Understanding Early Effects of Amyloid and Tau in Different Memory Domains

Xi Chen, PhD The University of California


William Jagust, MD


The goal of the project is to examine if the initial deposition of amyloid and tau may lead to certain memory deficits that reflect specific brain vulnerabilities in the related memory networks. The first aim of the project is to develop a new memory task that detects different types of memory deficits, by measuring memory for objects, scenes, and associations, separately. I will administer this task in older adults with and without amyloid and tau, and examine if having certain pathologies may be related to specific memory deficits. This task will be administered using fMRI, which records brain activity while participants complete the task. The second aim, thus, is to understand how amyloid and tau affect different regions in the brain that support different types of memory.

Project Details

This project innovatively proposes a new memory task that measures memory for object, scene, and their associations. Memory assessment in AD research has been almost exclusively on words and stories.
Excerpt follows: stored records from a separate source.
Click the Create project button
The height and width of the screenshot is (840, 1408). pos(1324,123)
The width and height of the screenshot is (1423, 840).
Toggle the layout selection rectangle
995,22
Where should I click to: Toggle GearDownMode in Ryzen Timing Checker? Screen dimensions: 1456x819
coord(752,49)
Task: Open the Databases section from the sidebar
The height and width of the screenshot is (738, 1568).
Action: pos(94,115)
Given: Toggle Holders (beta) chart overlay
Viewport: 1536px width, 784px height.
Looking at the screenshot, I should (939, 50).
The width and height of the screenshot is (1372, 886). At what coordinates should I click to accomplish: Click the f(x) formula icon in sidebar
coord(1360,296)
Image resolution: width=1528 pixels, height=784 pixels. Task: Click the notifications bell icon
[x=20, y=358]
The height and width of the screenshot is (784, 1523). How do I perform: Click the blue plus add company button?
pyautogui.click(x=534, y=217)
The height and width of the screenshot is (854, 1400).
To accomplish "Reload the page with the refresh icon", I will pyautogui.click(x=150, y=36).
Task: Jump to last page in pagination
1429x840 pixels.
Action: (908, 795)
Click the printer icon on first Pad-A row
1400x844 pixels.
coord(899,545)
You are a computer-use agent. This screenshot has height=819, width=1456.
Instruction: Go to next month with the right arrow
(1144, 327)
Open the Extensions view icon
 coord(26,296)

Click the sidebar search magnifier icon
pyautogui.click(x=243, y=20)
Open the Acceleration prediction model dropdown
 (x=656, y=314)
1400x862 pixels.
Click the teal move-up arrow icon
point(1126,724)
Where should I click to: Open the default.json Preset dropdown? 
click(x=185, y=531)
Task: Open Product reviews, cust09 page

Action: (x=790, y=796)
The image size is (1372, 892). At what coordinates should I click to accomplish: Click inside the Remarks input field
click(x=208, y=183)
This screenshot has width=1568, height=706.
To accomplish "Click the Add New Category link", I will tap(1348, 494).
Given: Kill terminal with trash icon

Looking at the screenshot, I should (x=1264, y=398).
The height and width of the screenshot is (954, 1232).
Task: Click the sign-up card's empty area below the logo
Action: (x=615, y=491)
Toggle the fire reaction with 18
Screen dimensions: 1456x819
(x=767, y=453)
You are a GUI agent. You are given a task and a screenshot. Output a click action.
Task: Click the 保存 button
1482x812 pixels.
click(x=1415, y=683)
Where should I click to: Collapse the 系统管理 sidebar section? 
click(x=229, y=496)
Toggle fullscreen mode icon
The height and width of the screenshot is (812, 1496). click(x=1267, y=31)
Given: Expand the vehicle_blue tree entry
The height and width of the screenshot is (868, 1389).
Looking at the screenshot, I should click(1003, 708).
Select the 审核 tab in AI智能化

This task uses common, everyday images, mimicking how memory works in real life. And its complexity makes it sensitive enough for detecting deficits even in the early stage of AD. The focus of specific links between pathology and memory function is also unique. It will provide crucial knowledge that could lead to better behavioral tests useful for early diagnosis and screening in clinical trials. The knowledge of specific links between amyloid/tau and certain memory deficits can help researchers develop new behavioral tests corresponding to a specific pathology, which could contribute to early diagnosis and screening for clinical research and therapeutic trials developing treatments targeting specific biomarkers. Currently, biomarker status can only be examined by conducting invasive or expensive procedures like a lumbar puncture or PET scan. Having sensitive and specific behavioral markers for certain AD pathology could also make large-scale screening for the general public possible.